Hybrid Warfare: An Old Strategy with a New Name
The following is an excerpt from a piece I wrote for Providence Magazine, a excellent foreign affairs journal. You can read the full-length article here.
Following Russia’s annexation of Crimea in 2014, the West has become increasingly fascinated with the term “hybrid warfare.” A concrete definition is elusive, but it usually means any conflict not limited to a single form or dimension of warfare. Hybrid war is not easily described as simply an economic, political, social, diplomatic, or military clash but, rather, cuts across these fields, sometimes operating somewhere in the gray area between all-out war and stable peace.
Russia’s employment of “little green men” to seize critical infrastructure in Crimea, its use of disinformation campaigns to shape local and international public opinion, and its political and military support for “separatists” in the disputed region contributed to the overall success of the annexation.
This mix of conventional and unconventional military tactics is at the heart of the term “hybrid warfare,” and questions about Russia’s intent to use it in the future, perhaps against a NATO or EU member state, occupy the concerns of Russia specialists and military and foreign policy experts.
Maria Snegovaya, writing for the Institute for the Study of War in late 2015, pointed out that Russia’s employment of hybrid warfare has its roots in Soviet strategic thinking about “reflexive control.” According to Snegovaya:
Reflexive control causes a stronger adversary voluntarily to choose the actions most advantageous to Russian objectives by shaping the adversary’s perceptions of the situation decisively. Moscow has used this technique skillfully to persuade the U.S. and its European allies to remain largely passive in the face of Russia’s efforts to disrupt and dismantle Ukraine through military and non-military means.

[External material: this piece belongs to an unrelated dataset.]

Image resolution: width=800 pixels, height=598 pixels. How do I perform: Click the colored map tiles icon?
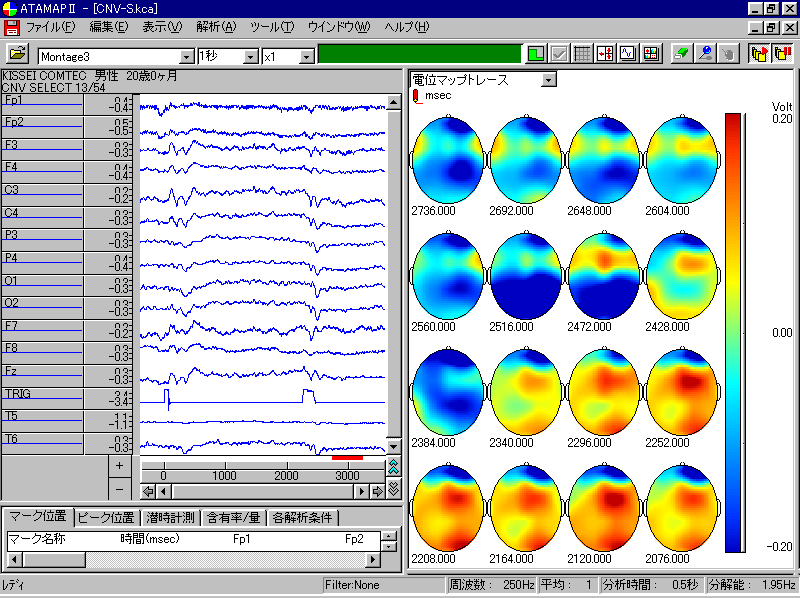[x=652, y=55]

Democracies, history has shown, are predisposed to seek peace and to reconcile conflicts through negotiation and diplomacy. They generally go to war only as a last resort, when what is right and what is wrong are clear, when attribution is easily assigned, and in pursuit of a just and reasonable conclusion. Such thinking stems from the influence of just war theory. Russia’s use of reflexive control, and employment of it via hybrid warfare, takes advantage of this tendency among democracies to avoid involvement in conflicts that appear to involve no clear distinction between those in the right and those in the wrong.
Arguably, what the world has recently observed of Russian President Vladimir Putin in Crimea is merely a repackaged, updated version of the sort of underhanded tactics employed by German dictator Adolph Hitler when he seized territory from Czechoslovakia and Austria in 1938 and 1939.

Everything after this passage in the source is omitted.